【公開日：2024.10.22】【最終更新日：2024.10.22】

課題データ / Project Data

課題番号 / Project Issue Number

22KU0046

利用課題名 / Title

In-situ high voltage transmission electron microscope study of the intermetallic compounds (IMCs) formed between Ga-based alloys and Cu-based substrates.

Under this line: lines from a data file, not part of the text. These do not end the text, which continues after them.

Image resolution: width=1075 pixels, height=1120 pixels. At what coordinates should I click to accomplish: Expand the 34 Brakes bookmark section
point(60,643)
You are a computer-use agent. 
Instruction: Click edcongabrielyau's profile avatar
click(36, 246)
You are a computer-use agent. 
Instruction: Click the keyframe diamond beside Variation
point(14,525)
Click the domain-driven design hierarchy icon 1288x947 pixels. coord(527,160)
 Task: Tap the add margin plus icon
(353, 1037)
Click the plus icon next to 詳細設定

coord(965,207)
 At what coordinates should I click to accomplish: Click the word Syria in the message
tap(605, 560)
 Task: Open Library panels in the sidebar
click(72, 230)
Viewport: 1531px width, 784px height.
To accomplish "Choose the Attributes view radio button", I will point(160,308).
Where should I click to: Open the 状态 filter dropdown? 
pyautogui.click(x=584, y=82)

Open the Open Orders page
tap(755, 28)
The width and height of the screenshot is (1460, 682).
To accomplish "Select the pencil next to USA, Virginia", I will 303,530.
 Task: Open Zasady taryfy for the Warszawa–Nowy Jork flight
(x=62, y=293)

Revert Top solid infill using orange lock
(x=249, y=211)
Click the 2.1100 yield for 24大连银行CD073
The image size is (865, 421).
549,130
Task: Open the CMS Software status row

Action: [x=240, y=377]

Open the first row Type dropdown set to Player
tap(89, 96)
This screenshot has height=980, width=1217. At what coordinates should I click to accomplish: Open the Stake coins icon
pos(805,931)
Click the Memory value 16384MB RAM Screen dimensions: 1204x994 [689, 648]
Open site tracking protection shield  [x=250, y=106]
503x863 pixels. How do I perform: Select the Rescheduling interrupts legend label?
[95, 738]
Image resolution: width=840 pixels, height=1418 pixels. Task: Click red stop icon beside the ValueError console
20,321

利用した実施機関 / Support Institute

九州大学 / Kyushu Univ.

機関外・機関内の利用 / External or Internal Use

外部利用/External Use

技術領域 / Technology Area

【横断技術領域 / Cross-Technology Area】（主 / Main）計測・分析/Advanced Characterization（副 / Sub）-

【重要技術領域 / Important Technology Area】（主 / Main）マテリアルの高度循環のための技術/Advanced materials recycling technologies（副 / Sub）次世代ナノスケールマテリアル/Next-generation nanoscale materials

キーワード / Keywords

Low temperature solder, Gallium, intermetallic compounds (IMCs), transmission electron microscopy

利用者と利用形態 / User and Support Type

利用者名（課題申請者）/ User Name (Project Applicant)

Kazuhiro Nogita

所属名 / Affiliation

The University of Queensland Mechanical and Mining Engineering

共同利用者氏名 / Names of Collaborators in Other Institutes Than Hub and Spoke Institutes

Xin Fu Tan,Qichao Hao

ARIM実施機関支援担当者 / Names of Collaborators in The Hub and Spoke Institutes

Kazuhiro Yasuda,Hiroshi Maeno

利用形態 / Support Type

（主 / Main）技術補助/Technical Assistance（副 / Sub）-

利用した主な設備 / Equipment Used in This Project

KU-001：電子分光型超高圧分析電子顕微鏡

報告書データ / Report

概要（目的・用途・実施内容）/ Abstract (Aim, Use Applications and Contents)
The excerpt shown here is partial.